Your goal | Find every line in the material below that contains the string "accomplish" and copy each of those lines out. Letter case matters.

Task data |
***
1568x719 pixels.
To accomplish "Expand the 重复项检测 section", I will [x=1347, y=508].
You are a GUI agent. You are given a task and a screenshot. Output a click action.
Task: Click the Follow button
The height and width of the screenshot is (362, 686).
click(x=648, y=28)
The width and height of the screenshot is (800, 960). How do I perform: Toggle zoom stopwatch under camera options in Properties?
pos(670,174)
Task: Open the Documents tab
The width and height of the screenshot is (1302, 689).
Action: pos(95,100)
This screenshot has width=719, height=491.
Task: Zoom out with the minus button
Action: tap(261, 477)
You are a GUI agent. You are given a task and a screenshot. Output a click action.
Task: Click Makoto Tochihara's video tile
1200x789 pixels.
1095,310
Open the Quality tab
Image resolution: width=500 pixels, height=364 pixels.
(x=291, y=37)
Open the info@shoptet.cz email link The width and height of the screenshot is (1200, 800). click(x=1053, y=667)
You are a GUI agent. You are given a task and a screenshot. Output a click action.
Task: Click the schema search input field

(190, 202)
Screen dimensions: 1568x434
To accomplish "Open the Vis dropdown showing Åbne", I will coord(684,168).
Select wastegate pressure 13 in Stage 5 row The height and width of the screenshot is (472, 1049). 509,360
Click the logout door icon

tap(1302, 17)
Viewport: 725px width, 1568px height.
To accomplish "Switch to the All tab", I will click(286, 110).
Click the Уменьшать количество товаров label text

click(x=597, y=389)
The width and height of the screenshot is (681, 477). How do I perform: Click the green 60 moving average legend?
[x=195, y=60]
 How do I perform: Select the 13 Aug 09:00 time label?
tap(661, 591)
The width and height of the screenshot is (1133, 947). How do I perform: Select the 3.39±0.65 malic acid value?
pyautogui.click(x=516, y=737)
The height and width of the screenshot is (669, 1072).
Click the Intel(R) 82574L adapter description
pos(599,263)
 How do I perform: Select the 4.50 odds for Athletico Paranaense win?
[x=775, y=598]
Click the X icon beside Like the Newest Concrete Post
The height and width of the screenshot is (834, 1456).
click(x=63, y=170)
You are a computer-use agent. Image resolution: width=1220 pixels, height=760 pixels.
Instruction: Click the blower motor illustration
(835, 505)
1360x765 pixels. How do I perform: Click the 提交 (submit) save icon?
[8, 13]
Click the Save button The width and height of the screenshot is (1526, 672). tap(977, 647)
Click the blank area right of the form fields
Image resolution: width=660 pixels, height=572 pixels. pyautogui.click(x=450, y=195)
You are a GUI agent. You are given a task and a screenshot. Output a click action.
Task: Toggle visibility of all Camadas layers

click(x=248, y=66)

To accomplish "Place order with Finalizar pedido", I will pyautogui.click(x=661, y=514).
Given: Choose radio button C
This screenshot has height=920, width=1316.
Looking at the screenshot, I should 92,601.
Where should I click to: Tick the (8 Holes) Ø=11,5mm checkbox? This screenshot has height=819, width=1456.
***
Response below |
To accomplish "Expand the 重复项检测 section", I will [x=1347, y=508].
To accomplish "Open the Vis dropdown showing Åbne", I will coord(684,168).
To accomplish "Switch to the All tab", I will click(286, 110).
To accomplish "Place order with Finalizar pedido", I will pyautogui.click(x=661, y=514).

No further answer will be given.